* _ЦИТИРУЕМЫЙ ТЕКСТ_
-- -- --
Буржуазия и интеллигенция задавали в Российской империи тон борьбе за уничтожение сословных привилегий и особых прав. Однако, если интеллигенция исходила из идей равенства, занимая идеалистические позиции, то буржуазия смотрела на эту проблему вполне прагматично. Предприниматели уже предощущали, что они только выиграют, если будет достигнуто всеобщее юридическое равенство. 

Вместо привилегий в правах по происхождению и родовитости приближалась эра власти денег. О начале этой эпохи рассказывает в седьмом эпизоде своего расследования кандидат исторических наук, депутат Госдумы первого созыва Александр Минжуренко.


Промышленный подъем, начавшийся в 1892-1893 годах привел к тому, что Россия из страны, специализирующейся на сельском хозяйстве, начала превращаться в индустриально-аграрную державу, а буржуазия из социальной «прослойки» в составе купеческого сословия – в ведущий класс в экономике. Соответственно занимаемому месту в хозяйственной сфере представители этого растущего класса хотели занять и подобающее место в социальной и политической структурах. 

Отсюда стремление буржуазии в борьбе за свои права именно к равноправию: они не пытались добиться каких-либо правовых привилегий для своей категории, а выдвигали требования уравнения в правах всех слоев населения. К концу XIX столетия разделение общества по сословиям уже отживало свой век и на повестке дня были вопросы перехода к гражданскому равноправию.

Марксисты в оценке позиции буржуазии были во многом правы: юридическое равенство всех граждан в правах создавало наиболее благоприятные условия именно для предпринимателей, имеющих значительные денежные средства. 

И здесь речь идет даже не столько о коррупционных моментах, хотя фактор подкупа и взяток в России всегда был существенным аргументом при решении спорных вопросов в судах и инстанциях. Но только сама финансовая возможность привлекать дорогостоящих юристов и адвокатов для защиты своих прав и интересов в суде имела большое значение. В этом и состояла привилегия буржуазии при всеобщем поравнении в правах всех категорий населения.
-- -- --
* _ТЕКСТ ЗАДАНИЯ_
Приведите, пожалуйста, дословно отрывок из текста о буржуазии между «Отсюда стремление буржуазии» и «значительные денежные средства.» включительно. Пункты дальше — отдельный материал, не связанный с текстом о буржуазии.
-- -- --
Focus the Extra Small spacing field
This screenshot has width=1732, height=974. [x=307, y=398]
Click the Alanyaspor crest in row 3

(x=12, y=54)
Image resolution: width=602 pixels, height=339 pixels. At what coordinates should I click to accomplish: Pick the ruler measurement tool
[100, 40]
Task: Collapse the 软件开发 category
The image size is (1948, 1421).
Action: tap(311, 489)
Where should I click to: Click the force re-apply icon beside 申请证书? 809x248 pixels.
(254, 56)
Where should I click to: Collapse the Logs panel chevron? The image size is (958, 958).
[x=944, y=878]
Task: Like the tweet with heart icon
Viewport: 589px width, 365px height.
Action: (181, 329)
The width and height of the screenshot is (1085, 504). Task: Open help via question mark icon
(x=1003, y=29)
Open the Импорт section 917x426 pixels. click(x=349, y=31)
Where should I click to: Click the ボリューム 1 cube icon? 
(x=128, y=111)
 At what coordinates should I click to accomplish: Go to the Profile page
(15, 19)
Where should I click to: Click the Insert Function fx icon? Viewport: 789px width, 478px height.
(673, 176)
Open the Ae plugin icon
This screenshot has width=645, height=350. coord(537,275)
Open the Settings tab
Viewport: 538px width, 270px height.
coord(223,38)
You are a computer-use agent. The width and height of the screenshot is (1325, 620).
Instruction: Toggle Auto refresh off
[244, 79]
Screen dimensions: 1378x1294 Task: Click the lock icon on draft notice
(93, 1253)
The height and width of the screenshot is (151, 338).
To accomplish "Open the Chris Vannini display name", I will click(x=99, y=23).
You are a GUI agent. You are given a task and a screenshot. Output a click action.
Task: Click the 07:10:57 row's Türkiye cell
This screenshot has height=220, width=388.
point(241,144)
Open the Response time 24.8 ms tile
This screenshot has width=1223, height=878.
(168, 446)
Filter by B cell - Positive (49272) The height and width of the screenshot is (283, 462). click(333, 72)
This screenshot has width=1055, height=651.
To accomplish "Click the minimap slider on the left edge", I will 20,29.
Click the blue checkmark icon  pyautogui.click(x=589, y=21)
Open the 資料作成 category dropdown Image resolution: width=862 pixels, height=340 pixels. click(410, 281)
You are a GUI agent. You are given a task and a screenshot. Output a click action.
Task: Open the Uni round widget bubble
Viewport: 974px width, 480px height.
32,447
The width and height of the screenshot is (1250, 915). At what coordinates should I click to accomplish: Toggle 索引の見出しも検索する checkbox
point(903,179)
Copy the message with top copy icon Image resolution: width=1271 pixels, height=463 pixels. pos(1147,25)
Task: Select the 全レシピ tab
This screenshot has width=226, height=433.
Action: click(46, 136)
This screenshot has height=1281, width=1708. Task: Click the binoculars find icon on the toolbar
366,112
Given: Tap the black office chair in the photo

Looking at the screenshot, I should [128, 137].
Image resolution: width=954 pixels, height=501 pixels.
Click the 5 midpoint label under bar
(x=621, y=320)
-- -- --
* _ОТВЕТ НА ЗАДАНИЕ_
Отсюда стремление буржуазии в борьбе за свои права именно к равноправию: они не пытались добиться каких-либо правовых привилегий для своей категории, а выдвигали требования уравнения в правах всех слоев населения. К концу XIX столетия разделение общества по сословиям уже отживало свой век и на повестке дня были вопросы перехода к гражданскому равноправию.

Марксисты в оценке позиции буржуазии были во многом правы: юридическое равенство всех граждан в правах создавало наиболее благоприятные условия именно для предпринимателей, имеющих значительные денежные средства.